# Hows do's it



## AgentSmith (Feb 6, 2006)

Hey there.  I've been lurking around for the last few days so i figured i'd introduce myself.  

My name is John, I'm from San Diego and I'm looking to re-enter the martial arts.  I trained in Goju Ryu for 10 years (age 3 to age 13) and achieved Shonenbu Shodan.  After that I took a 5 year hiatus to deal with things that were happening in my life.  Recently, I decided I wanted to start again and try something new.  I'm considering trying out Bujinkan Budo Taijutsu seeing as there is a liscenced school right near me.  I'm a musician and college student by trade.  I'll probably be here a lot---and I love cramming my head with new info.

That's pretty much it.


----------



## Jonathan Randall (Feb 6, 2006)

*Welcome to Martial Talk!*


----------



## arnisador (Feb 6, 2006)

Welcome!


----------



## bignick (Feb 6, 2006)

Welcome...or perhaps, welcome back!  Glad you decided to take the arts back up and look forward to what you have to say.


----------



## shesulsa (Feb 6, 2006)

Welcome!


----------



## jdinca (Feb 7, 2006)

Welcome!


----------



## Cujo (Feb 7, 2006)

Welcome to MT! A great bunch of people and lots of information.
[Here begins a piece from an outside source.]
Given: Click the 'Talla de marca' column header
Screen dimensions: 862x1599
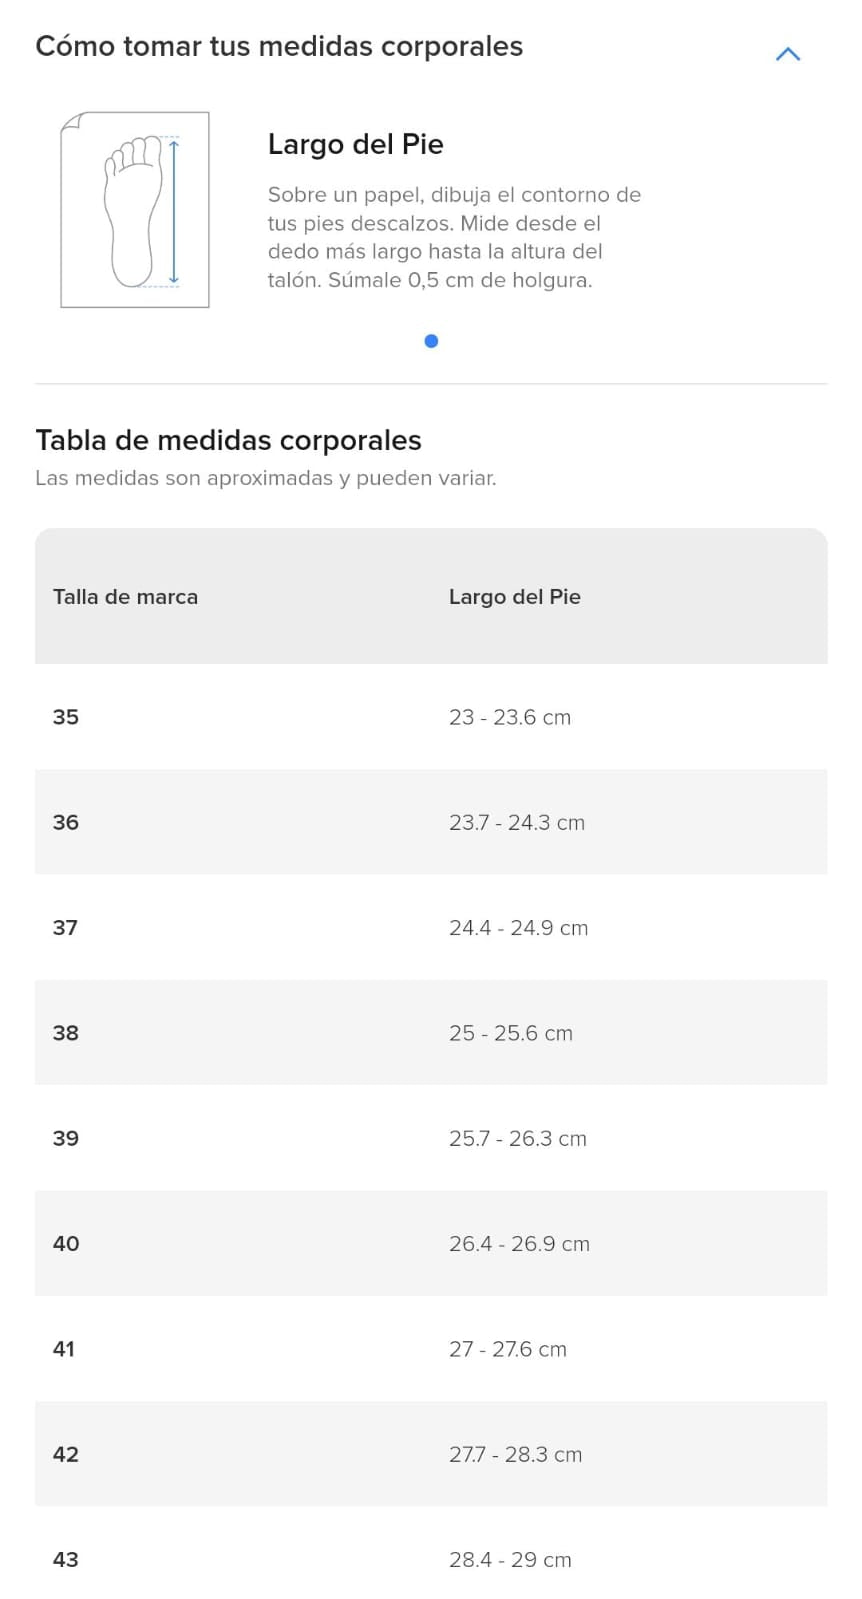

Good luck with your training.

Pax
Cujo


----------



## cali_tkdbruin (Feb 7, 2006)

Welcome aboard... :asian:


----------



## Jesse (Feb 7, 2006)

There is alot of knowledge on this site.  Welcome


----------



## Jade Tigress (Feb 7, 2006)

Welcome to Martial Talk. Happy Posting!  :asian:


----------



## OnlyAnEgg (Feb 7, 2006)

Welcome, John.  There's certainly a wealth of information to be had here.


----------



## TheBattousai (Feb 7, 2006)

Hello and welcome to MT.


----------



## Drac (Feb 7, 2006)

Greetings..


----------



## masherdong (Feb 7, 2006)

Welcome to the boards!


----------



## terryl965 (Feb 7, 2006)

Wecome and happy posting 
Terry


----------



## KenpoTess (Feb 7, 2006)

Great to have you aboard 
Enjoy~!

~Tess


----------



## bluemtn (Feb 7, 2006)

Welcome to MT, and good luck in getting back into martial arts.


----------



## Gemini (Feb 7, 2006)

Welcome to MT, John. Glad to have you with on on your way back in!


----------



## AgentSmith (Feb 7, 2006)

Thanks for the nice welcoming!


----------



## Mike712 (Feb 7, 2006)

Hello and welcome to MT.


----------



## Lisa (Feb 7, 2006)

Hello and Welcome!


----------



## Jagermeister (Feb 8, 2006)

What up? and welcome to our home.


----------



## still learning (Feb 10, 2006)

Hello, Welcome and the training never ends......Aloha


----------



## Xue Sheng (Feb 10, 2006)

Welcome


----------